**STATED EXERCISE 1:** Name each user who heads a post in the forum thread on the BCS standings, giving each name only once.
**STATED EXERCISE 2:** Copy out the records from the line with "Cookie Notice [More" to the line with "クリエイター情報 (630, 278)", including both of those lines.

─── TEXT PROVIDED

Well I guess this poll is now just academic :lol: I sort of thought Rutgers had a shot at beating Louisville but I wouldn't have bet money on it! Good game to watch even for non-fans of those teams. What mess if WV beats Rutgers the last game of the season. They might have to pick the Big East represenative based on the cheerleading squads.  

Out of the current top 10 in the BCS (as of Thursday Nov 9th 10:49pm and 10 seconds) it appears USC has the toughest remaining schedule with Oregon, Cal and ND left to play and have the opportunity to gain the most ground in the standings.


----------



## SamC (Jan 20, 2003)

Well, well, well. 

Now the BcS cartel has to do something with fan-less Rutgers. It has walkovers over Cincy and Syracuse, and then it has to play at WVU. If the State University of New Jersey can beat West Virginia's university of New Jersians, then its is 12-0 and has played a schedule no less weak than WVU or Louisville did. 

So how does the cartel exclude Rutgers, and if it does, how does it ever sell WVU or Louisville as legitimate in future years?

Ohio State 75, Rutgers 0.

Only because OSU will let up in the second half.


----------



## jimbo09 (Sep 26, 2006)

I guess that's why they play the games. Hell, put Rutgers in there against an undefeated Big Ten team.

I agree with you Sam, they can't say that one BCS conference is inferior to another. Well, hmmm...maybe this will inspire the annual "BCS rule change".


----------



## SamC (Jan 20, 2003)

The only rule change the BcS needs to make is to abolish itself.


----------



## Stewart Vernon (Jan 7, 2005)

If Ohio St were all that great, then Illinois wouldn't have put a scare into them last week... Same for Michigan almost losing to Ball St.

I like how those are explained away as "flukes" when a team like Rutgers or Louisville plays the same Illinois team and wipes the floor with them, it is described as part of a weak schedule.

I also always love how if Michigan scheduled Rutgers everyone would say how weak their schedule was... but then this year they will pan Rutgers for not having a tough schedule.

──────
─── EXCERPTED RECORDS

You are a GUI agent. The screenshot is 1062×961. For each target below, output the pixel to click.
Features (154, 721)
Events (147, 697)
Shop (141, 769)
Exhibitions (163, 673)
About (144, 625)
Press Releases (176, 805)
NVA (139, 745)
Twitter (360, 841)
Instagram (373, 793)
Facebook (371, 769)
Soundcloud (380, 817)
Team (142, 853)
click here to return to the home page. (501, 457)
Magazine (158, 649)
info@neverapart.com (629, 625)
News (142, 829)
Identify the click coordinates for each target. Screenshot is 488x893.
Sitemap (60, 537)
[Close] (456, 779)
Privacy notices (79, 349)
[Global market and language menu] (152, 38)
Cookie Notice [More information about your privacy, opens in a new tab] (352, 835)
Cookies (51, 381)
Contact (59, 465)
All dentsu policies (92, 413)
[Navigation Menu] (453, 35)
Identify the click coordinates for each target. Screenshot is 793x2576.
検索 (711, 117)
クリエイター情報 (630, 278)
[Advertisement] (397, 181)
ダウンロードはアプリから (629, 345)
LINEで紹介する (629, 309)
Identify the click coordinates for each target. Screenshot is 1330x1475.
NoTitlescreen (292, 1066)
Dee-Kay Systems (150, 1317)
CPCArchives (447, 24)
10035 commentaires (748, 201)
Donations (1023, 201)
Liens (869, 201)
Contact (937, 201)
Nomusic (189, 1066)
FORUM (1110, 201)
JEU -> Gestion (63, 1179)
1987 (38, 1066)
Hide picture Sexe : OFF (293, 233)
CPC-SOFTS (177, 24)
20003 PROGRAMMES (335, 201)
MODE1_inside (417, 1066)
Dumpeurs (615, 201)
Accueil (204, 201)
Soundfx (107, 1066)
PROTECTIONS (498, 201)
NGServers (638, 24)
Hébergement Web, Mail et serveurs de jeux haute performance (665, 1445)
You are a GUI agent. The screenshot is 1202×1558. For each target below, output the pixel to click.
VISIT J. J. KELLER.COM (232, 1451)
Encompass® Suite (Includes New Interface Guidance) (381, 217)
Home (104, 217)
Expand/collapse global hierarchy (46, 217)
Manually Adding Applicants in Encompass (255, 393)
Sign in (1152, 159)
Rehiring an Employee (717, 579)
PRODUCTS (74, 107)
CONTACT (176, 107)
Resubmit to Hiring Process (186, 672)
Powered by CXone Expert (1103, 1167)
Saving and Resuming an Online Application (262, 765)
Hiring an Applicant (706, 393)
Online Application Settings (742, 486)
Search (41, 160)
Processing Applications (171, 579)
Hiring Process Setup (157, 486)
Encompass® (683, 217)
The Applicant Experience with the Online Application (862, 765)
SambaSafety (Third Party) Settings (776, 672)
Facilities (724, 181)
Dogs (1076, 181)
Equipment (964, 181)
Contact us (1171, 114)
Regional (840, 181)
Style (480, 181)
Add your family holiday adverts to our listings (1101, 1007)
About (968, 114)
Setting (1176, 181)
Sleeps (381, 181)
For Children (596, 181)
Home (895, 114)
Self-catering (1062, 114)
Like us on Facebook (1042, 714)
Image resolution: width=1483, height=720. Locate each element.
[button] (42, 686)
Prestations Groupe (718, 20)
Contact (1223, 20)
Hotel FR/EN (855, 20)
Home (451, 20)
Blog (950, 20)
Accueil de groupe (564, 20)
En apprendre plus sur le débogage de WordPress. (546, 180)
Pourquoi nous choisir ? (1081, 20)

──────

**EXPECTED OUTPUT 1:** SamC, jimbo09, Stewart Vernon

**EXPECTED OUTPUT 2:**
Cookie Notice [More information about your privacy, opens in a new tab] (352, 835)
Cookies (51, 381)
Contact (59, 465)
All dentsu policies (92, 413)
[Navigation Menu] (453, 35)
Identify the click coordinates for each target. Screenshot is 793x2576.
検索 (711, 117)
クリエイター情報 (630, 278)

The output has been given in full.